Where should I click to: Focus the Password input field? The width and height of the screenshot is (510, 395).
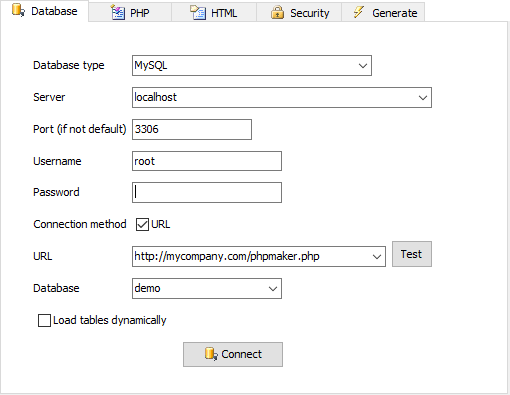(x=207, y=192)
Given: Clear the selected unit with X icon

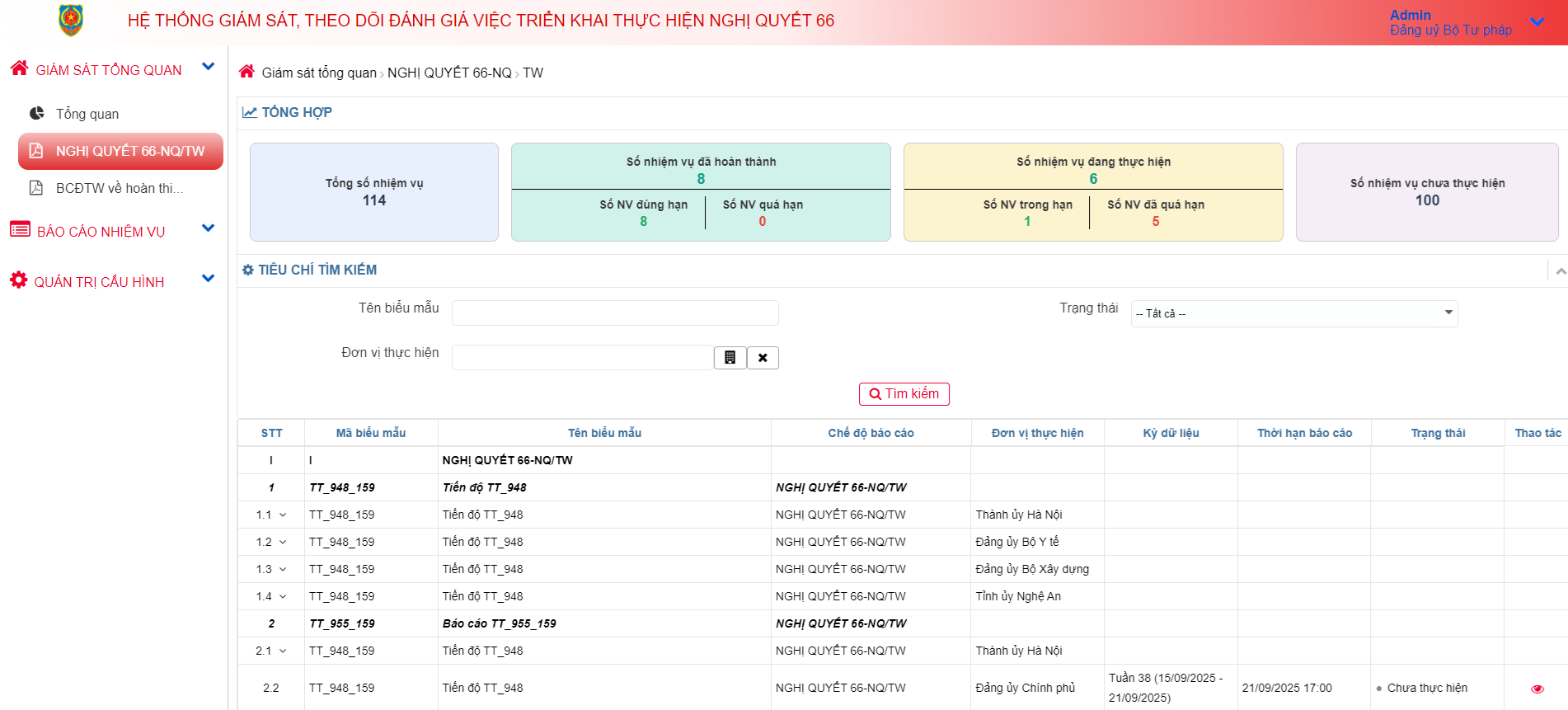Looking at the screenshot, I should pyautogui.click(x=763, y=358).
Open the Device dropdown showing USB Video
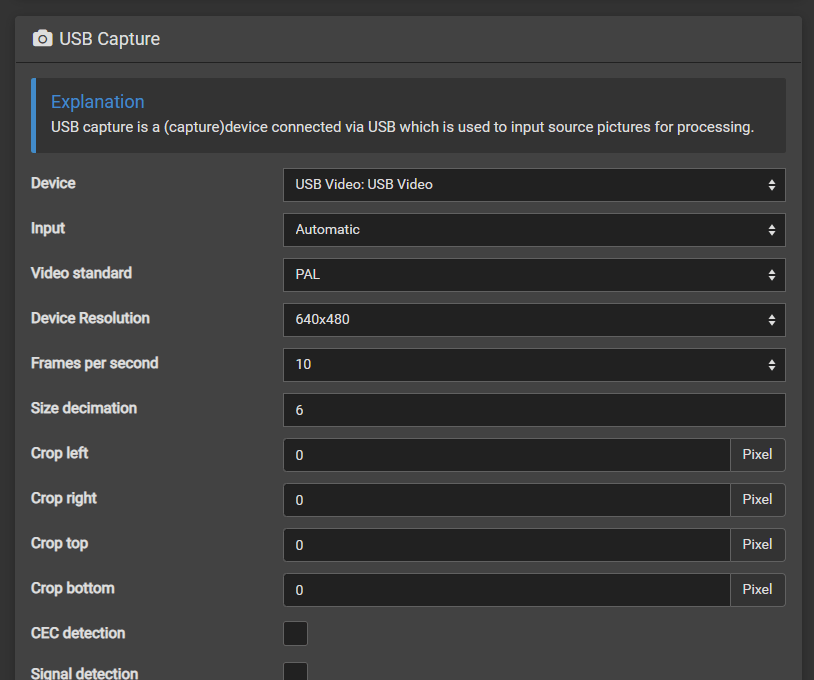Image resolution: width=814 pixels, height=680 pixels. (534, 185)
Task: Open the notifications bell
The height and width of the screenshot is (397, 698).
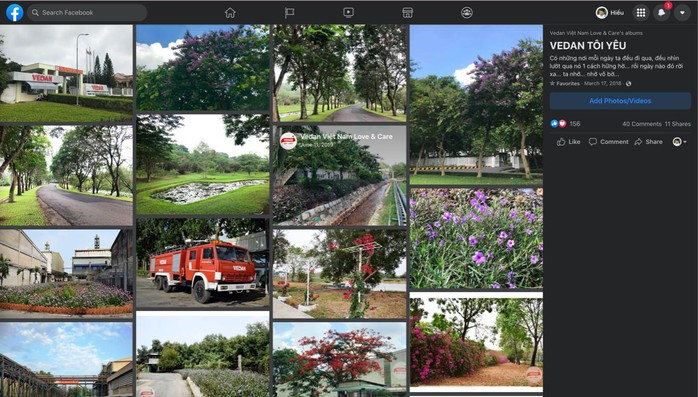Action: point(661,12)
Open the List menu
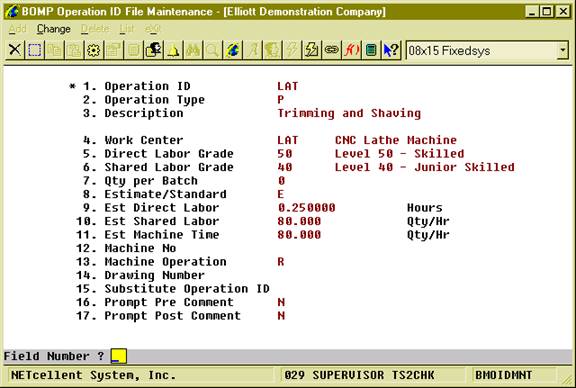Screen dimensions: 576x388 [127, 29]
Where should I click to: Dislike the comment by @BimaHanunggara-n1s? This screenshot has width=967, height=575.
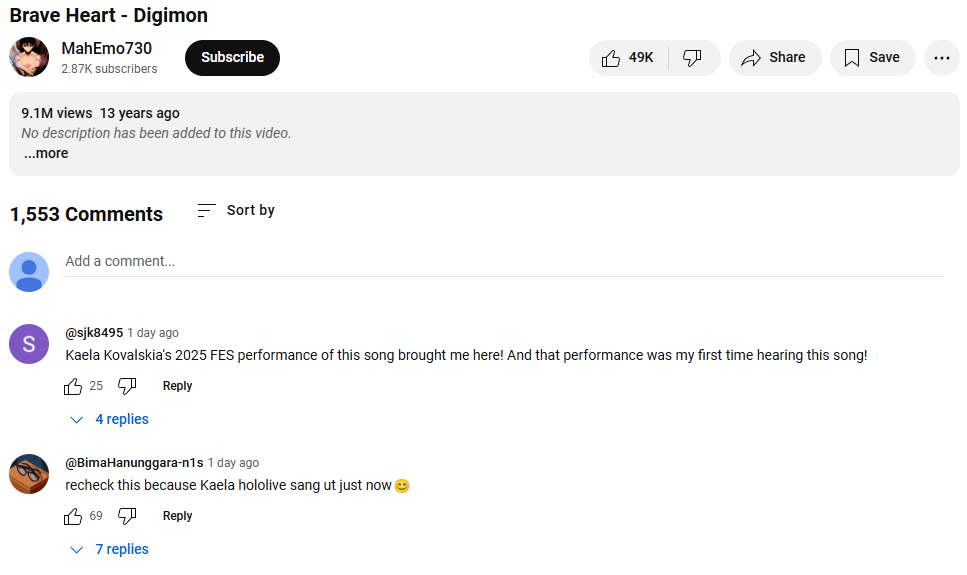coord(127,516)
* * * * *
• AUFGABE
Gib das gesamte Material oben als CSV mit den zwei Spalten „eingabe“ und „ausgabe“ aus, mit einer Zeile für jeden Auftrag samt zugehöriger Antwort. Setze jedes Feld in Anführungszeichen, ersetze Zeilenumbrüche durch Leerzeichen und lass die Bilder weg.

• ERGEBNIS
eingabe,ausgabe
"Where should I click to: Focus the Password input field? The width and height of the screenshot is (510, 395).","(x=207, y=192)"
"Given: Clear the selected unit with X icon","Looking at the screenshot, I should pyautogui.click(x=763, y=358)."
"Open the Device dropdown showing USB Video","Image resolution: width=814 pixels, height=680 pixels. (534, 185)"
"Task: Open the notifications bell The height and width of the screenshot is (397, 698).","Action: point(661,12)"
"Open the List menu","Screen dimensions: 576x388 [127, 29]"
"Where should I click to: Dislike the comment by @BimaHanunggara-n1s? This screenshot has width=967, height=575.","coord(127,516)"